Barriers have always existed for Asians trying to find success in the entertainment sector. Many times, these barriers are the result of preconceived notions about Asians and the response of the hegemonic powers to these stereotypes. When it comes to music, Asians have an especially hard time escaping the stereotypes that surround them and thus makes finding success harder than if they were not Asian.
Rap music has always been used a form of social discourse. Rap artists use rap as a medium of spurring social change and drawing attention to the issues that plague society. Anyone who is willing to stand up and rap should be allowed to do so without having to face the judgment of society, but somehow Asians are subject to this judgment, and it makes their entrance onto the rap scene harder than it should be. Rap has always been predominantly associated with black culture because black culture was the first one to propagate rap. Going back to the past, the roots of rap seem to lie in the stories that black tribes often told one another. Over the years, this traditional story telling evolved to become what rap is today: a blending of beats, rhythms and words that blend together to tell a story. Because rap has roots in black culture, when an Asian tries to use rap a to tell his/her story, it is seen as appropriation. There is a belief that the rap Asian people make are not “authentic” rap. In fact, some of the responses to Asian rappers are more aggressive. In an interview conducted with Salima Koroma, director of Bad Rap, there are people “who are like, ‘Fuck these Asians. I don’t care if you’re good or not, this is not your shit’”(Springer, 2016). However, the rap that Asians create is just as authentic as the rap that blacks make because at the heart of it all, as long as one’s rap is fighting for social change, then the essence of rap is there. The issue, then, lies with the model minority myth and how that relates to Asians in the rap industry. Because of the model minority myth, the hegemonic powers believe that it is in the nature of Asians to be submissive and as a result, should not be rapping, thus making it harder for Asians to find success in the rap industry.

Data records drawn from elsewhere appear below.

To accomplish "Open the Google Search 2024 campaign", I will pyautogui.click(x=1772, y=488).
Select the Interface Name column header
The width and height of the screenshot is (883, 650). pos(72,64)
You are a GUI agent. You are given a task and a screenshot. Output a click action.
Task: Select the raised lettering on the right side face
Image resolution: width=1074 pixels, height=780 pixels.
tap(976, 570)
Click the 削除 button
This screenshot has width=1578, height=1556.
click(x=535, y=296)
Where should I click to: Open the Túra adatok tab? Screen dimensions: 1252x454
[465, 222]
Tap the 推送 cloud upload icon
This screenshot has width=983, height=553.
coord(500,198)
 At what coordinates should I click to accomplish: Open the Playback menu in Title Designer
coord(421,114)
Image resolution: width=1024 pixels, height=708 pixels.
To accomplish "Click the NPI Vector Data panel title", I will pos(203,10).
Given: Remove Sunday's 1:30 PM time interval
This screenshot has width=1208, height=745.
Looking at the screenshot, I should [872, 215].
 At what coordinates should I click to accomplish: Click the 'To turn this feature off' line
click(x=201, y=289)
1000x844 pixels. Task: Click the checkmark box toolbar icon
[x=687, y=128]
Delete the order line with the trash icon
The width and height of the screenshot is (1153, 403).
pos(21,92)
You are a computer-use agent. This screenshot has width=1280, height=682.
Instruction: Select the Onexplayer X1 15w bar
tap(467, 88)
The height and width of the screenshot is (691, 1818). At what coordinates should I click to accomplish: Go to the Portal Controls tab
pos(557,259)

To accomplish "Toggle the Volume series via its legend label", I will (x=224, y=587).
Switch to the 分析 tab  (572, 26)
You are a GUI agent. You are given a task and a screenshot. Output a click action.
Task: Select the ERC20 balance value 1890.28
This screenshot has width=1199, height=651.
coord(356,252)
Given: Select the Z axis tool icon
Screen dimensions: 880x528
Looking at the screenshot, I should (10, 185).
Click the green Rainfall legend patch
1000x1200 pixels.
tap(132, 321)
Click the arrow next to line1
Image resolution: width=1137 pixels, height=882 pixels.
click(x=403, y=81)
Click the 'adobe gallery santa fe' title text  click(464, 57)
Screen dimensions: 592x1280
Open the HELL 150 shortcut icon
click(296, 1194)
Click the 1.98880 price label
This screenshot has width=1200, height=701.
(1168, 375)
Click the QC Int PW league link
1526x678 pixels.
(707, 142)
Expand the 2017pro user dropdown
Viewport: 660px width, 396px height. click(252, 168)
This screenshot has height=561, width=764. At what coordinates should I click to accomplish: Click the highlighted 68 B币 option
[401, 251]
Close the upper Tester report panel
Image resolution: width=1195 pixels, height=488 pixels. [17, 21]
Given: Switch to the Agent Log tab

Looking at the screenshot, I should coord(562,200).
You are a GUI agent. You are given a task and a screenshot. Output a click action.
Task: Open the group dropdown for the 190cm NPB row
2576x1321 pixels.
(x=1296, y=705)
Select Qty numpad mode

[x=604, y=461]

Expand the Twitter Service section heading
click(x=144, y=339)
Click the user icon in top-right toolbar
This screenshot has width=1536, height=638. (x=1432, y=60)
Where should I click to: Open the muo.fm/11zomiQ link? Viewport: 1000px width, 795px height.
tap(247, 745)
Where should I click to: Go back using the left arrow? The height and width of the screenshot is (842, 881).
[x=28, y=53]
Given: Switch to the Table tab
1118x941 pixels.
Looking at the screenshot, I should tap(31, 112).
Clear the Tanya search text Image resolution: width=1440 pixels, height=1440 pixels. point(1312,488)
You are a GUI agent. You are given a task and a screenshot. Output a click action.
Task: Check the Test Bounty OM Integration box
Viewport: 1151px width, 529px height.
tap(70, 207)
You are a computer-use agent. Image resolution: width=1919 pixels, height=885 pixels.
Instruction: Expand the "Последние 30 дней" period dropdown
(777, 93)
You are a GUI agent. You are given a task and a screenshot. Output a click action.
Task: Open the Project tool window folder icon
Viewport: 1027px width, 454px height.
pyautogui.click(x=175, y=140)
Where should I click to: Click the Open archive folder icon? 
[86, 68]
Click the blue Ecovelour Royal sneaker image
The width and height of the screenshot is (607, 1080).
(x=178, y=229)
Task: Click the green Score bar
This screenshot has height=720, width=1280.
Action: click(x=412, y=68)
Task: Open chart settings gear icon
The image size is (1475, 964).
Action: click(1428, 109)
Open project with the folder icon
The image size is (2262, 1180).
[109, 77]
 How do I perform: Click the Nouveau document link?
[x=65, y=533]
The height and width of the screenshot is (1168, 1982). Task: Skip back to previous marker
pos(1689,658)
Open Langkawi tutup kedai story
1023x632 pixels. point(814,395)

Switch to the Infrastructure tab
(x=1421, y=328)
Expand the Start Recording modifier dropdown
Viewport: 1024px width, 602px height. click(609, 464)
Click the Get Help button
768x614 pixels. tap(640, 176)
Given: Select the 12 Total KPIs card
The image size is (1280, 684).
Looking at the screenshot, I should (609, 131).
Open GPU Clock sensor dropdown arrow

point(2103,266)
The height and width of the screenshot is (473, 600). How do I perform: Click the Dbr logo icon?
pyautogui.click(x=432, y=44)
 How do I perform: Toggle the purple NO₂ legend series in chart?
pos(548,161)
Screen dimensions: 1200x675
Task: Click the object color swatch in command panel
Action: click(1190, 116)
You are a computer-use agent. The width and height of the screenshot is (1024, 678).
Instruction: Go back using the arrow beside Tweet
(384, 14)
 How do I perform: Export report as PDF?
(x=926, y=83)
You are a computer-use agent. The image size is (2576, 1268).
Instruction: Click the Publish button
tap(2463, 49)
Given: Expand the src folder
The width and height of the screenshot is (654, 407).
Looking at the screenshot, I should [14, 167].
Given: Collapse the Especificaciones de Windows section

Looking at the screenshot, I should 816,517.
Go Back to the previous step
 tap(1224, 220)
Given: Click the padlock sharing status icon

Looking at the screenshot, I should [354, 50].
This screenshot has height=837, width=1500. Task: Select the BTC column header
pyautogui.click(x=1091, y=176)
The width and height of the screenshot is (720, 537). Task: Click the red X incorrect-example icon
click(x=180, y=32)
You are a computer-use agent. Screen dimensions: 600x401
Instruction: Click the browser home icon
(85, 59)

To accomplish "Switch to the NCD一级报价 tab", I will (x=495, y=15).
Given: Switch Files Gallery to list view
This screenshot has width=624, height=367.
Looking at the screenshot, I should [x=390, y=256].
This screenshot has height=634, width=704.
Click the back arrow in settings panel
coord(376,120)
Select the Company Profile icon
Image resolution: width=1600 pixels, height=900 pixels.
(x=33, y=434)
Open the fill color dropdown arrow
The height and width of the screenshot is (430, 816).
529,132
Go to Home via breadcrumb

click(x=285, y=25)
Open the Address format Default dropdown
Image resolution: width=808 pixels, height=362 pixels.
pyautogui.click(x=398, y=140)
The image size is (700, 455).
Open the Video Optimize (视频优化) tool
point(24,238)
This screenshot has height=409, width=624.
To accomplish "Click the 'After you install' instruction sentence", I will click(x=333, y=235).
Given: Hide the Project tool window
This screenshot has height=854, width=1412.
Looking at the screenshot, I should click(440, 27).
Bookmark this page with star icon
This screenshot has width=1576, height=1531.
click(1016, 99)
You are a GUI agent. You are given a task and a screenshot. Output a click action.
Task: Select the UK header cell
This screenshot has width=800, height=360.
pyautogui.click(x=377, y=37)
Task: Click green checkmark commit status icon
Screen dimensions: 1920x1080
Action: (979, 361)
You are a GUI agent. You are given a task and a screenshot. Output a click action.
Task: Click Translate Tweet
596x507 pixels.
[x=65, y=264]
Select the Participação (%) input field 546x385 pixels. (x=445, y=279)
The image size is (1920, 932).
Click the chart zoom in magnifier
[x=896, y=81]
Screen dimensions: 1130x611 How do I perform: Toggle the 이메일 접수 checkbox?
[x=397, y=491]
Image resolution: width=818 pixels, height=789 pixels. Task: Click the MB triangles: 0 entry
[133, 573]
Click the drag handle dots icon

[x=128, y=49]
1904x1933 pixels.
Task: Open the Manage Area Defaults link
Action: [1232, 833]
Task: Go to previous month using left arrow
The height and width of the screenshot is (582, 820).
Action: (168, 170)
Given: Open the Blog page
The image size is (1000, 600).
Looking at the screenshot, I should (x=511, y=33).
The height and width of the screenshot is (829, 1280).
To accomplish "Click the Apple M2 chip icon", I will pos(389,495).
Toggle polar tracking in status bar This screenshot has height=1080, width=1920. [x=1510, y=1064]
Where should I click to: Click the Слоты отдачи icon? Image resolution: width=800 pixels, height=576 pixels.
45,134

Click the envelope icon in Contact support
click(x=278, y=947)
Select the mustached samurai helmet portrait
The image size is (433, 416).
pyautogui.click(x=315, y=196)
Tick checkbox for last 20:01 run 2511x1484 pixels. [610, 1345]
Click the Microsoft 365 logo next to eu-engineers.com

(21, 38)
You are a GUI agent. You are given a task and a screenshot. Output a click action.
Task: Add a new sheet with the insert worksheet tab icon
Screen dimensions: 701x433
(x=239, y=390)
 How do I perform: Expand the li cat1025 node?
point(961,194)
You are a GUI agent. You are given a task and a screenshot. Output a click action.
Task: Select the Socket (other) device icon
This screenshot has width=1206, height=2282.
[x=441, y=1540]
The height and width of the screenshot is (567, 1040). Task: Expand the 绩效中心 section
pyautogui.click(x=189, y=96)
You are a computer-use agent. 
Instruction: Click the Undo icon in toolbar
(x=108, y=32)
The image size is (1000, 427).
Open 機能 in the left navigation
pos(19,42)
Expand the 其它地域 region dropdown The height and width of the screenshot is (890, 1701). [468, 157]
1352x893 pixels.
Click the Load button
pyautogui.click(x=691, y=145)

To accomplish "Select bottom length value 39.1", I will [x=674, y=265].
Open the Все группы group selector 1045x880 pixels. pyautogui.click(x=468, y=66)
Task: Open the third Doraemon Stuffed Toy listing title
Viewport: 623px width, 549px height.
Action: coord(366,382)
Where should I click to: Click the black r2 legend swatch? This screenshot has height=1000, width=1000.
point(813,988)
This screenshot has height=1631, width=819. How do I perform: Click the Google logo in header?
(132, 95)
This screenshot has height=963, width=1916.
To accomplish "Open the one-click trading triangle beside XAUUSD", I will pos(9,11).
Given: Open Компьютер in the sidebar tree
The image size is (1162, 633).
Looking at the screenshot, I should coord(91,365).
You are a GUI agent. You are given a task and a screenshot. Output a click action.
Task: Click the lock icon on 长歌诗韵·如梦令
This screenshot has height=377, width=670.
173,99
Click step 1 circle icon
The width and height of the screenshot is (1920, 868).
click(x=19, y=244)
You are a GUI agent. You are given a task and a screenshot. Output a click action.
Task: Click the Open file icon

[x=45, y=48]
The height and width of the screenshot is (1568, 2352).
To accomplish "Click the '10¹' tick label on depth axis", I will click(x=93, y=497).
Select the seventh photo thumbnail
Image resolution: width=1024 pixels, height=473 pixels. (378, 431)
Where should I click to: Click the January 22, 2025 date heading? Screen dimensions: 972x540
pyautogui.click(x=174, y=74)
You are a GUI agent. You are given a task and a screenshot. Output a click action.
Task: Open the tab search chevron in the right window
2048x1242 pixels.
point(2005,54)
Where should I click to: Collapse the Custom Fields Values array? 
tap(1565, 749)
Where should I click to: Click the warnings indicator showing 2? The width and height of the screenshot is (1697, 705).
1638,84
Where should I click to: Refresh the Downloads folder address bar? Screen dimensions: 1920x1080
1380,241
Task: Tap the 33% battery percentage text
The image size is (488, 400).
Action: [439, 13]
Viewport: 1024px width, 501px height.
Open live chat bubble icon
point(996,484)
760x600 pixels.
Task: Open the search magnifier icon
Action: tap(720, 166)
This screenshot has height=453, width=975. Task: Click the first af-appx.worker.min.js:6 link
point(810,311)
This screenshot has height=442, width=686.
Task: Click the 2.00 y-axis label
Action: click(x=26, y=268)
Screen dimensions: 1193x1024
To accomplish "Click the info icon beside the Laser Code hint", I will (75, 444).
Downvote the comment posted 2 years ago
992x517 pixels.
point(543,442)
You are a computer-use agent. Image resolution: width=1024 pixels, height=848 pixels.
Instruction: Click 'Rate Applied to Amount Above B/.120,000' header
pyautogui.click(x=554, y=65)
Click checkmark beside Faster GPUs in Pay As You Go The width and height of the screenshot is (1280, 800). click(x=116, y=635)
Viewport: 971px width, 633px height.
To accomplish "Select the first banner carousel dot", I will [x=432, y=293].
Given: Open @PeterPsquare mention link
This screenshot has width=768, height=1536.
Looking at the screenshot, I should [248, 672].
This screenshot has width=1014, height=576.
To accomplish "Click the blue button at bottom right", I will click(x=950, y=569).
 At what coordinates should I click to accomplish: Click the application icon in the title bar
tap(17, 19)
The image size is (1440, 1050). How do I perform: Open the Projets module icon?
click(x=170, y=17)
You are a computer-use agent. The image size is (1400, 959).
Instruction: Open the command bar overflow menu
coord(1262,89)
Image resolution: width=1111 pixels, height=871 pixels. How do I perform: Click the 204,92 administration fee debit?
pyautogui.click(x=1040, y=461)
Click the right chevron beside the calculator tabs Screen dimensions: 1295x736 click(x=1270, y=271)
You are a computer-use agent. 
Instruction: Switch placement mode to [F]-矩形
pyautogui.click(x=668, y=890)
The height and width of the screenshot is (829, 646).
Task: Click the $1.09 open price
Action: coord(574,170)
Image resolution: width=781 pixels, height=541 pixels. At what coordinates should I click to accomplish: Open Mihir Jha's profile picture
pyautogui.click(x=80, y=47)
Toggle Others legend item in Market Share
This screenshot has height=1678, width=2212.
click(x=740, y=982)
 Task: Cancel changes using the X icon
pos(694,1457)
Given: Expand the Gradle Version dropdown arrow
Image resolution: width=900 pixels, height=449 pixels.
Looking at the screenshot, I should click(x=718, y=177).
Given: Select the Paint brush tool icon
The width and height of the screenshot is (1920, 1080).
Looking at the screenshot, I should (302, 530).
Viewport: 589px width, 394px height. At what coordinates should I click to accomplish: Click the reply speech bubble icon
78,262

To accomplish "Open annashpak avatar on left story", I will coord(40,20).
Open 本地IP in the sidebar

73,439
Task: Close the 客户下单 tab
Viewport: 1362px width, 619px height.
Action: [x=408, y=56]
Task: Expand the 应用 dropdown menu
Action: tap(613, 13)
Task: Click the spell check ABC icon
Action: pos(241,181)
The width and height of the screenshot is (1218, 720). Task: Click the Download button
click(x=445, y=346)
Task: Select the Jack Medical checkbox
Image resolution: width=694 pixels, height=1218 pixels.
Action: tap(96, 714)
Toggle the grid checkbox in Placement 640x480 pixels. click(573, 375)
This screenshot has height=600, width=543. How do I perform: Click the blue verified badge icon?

Even the Asian artists that have found success must still deal with racism; meet Brian Imanuel, stage-name Rich Chigga. Imanuel is one of the rare instances where an Asian rapper has found success in the rap industry. According to Time, Imanuel has a “quarter of a million followers on Twitter, nearly 100,000 on SoundCloud, and managers in Los Angeles. […] Ghostface Killah — the elder statesman of hip-hop formerly of the Wu-Tang Clan — remixed “Dat $tick [which at the time of writing has over 40 million views on Youtube].””(Jenkin, 2016). It is quite clear that even though Imanuel is based in the Philippines, his popularity in America is very apparent.
Despite his popularity, the racism that dogs many Asians seems to follow him as well. If you look at the comments on his video, the most popular one states that “He looks like an A+ student…he raps harder than Ace Hood”(SoccerRivalFIFA, 2016). With over a thousand upvotes, it is clear that many people share the commenter’s sentiments. What’s problematic about this comment and its popularity is its connection to the model minority myth and how engrained in society’s beliefs it is. The song Dat $tick rings with lots of gangster vibes. Its chorus “Man, I don’t give a fuck about a mothafuckin’ po/ I’ma pull up with that stick and hit yo’ motherfuckin’ do’,” shows a blatant disrespect for the authority along with a penchant for gratuitous violence, and after watching the music video, which involves the characters waving guns, there should be no reason why anyone would believe that these people are models. However, once we factor race into the picture, then the model minority myth begins to permeate the picture. Because Imanuel is Asian, that automatically associates him with being a “model citizen.” While the comment in question is trying to praise Imanuel by comparing his skills to an “authentic black rapper,” Ace Hood, the fact that the commenter felt it necessary to draw attention to Imanuel’s race, since it is a common belief that Asians always get good grades in school, shows just how engrained the model minority myth is in the Asian condition. Furthermore, in the Time article about him, the article describes him as a boy who “doesn’t look old enough to shave”(Jenkins, 2016). The comment about Imanuel’s lack of facial hair, while seemingly innocent enough, subtlety emasculates him since facial hair is often associated with manliness and Imanuel’s lack of it seems to make him less of a man, perpetuating yet another Asian stereotype.
The music industry itself has become a racialized entity. The media always makes it a point to classify Asian musicians as such. They make it a point to draw a connection between an artist and his/her race and forces the label of Asian and the stereotypes that follow onto these artists. Asian artists already have a hard time being successful in the rap industry because their efforts are seen either as black appropriation, but when people use the model minority myth to emasculate already successful Asian rappers such Rich Chigga, that makes things worse. Unless there are major changes in the way Asians are portrayed in general, they will always be forced to bear burdens that people of other races do not.